## Aim of the task:
Reproduce the passage about love word for word, from "Whether he loves" to "the cycle continues.".

## Provided passage:
------------------------------------------------------------------------
Did you say ‘Love’?
“It’s been six weeks and we haven’t seen each other all this while. Called him like 15 times today…he was simply unreachable. God knows where he has been doing what!! Why is it that he always makes me feel like I’m the one who’s freaking crazy about all this!
Whether he loves me or not, I don’t know anymore…life’s getting tougher…I’m afraid!”
Reading that scribbled page from my friend’s 14 years old cousin’s diary, lying randomly under a pile of many other scribbled writings, I was rendered all perplexed. It was yet another page of her diary all scribbled with repeated scenes, characters and act from history. I was wondering if she even knows the exact meaning of what we fantasize about the most today…’Love’. Sincerely, even living out one fine quarter of my life hasn’t presented any clear definition of Love. It’s been a tradition of our times perhaps…we fall in love and then we fall out of it and the cycle continues.
------------------------------------------------------------------------
## Data listing:
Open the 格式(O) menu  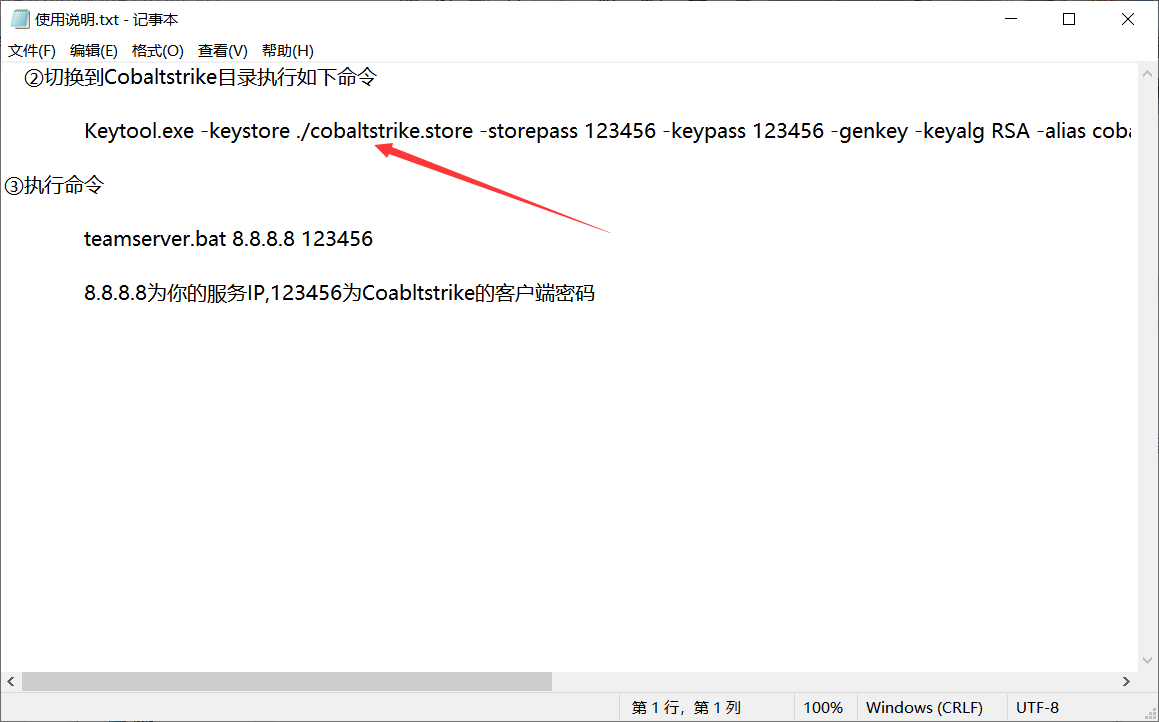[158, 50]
------------------------------------------------------------------------
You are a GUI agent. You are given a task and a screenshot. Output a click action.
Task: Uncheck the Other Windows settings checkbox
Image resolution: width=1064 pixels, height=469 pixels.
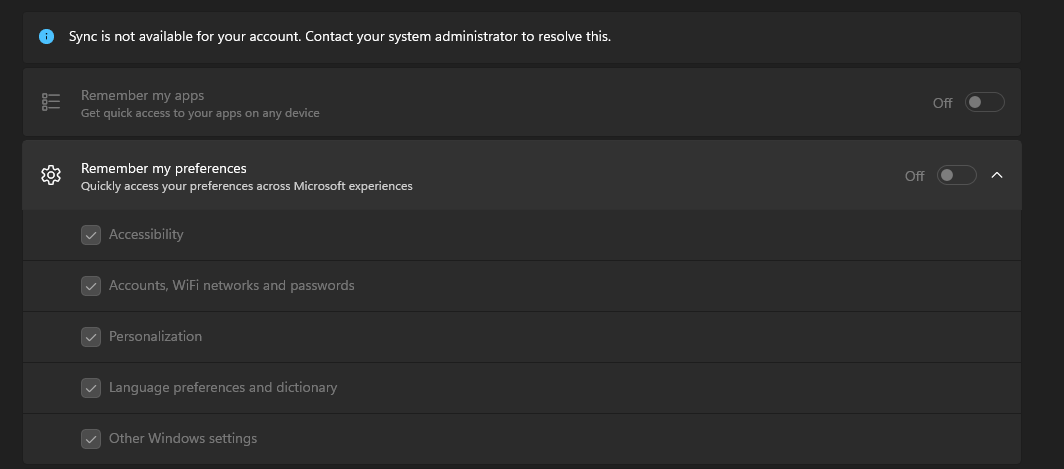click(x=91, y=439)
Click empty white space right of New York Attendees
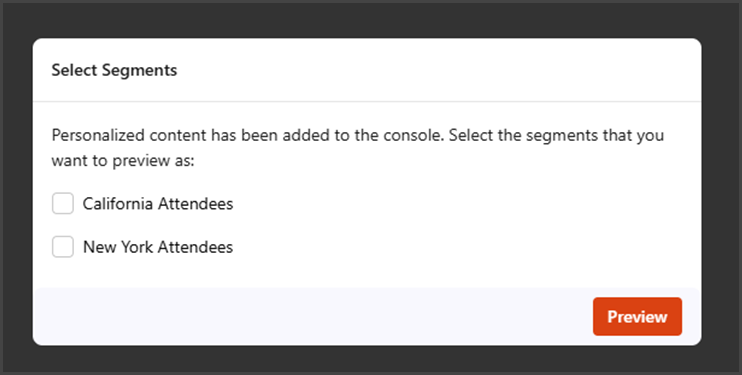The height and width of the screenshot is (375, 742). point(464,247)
------------------------------------------------------------------------
## Task solution:
Whether he loves me or not, I don’t know anymore…life’s getting tougher…I’m afraid!”
Reading that scribbled page from my friend’s 14 years old cousin’s diary, lying randomly under a pile of many other scribbled writings, I was rendered all perplexed. It was yet another page of her diary all scribbled with repeated scenes, characters and act from history. I was wondering if she even knows the exact meaning of what we fantasize about the most today…’Love’. Sincerely, even living out one fine quarter of my life hasn’t presented any clear definition of Love. It’s been a tradition of our times perhaps…we fall in love and then we fall out of it and the cycle continues.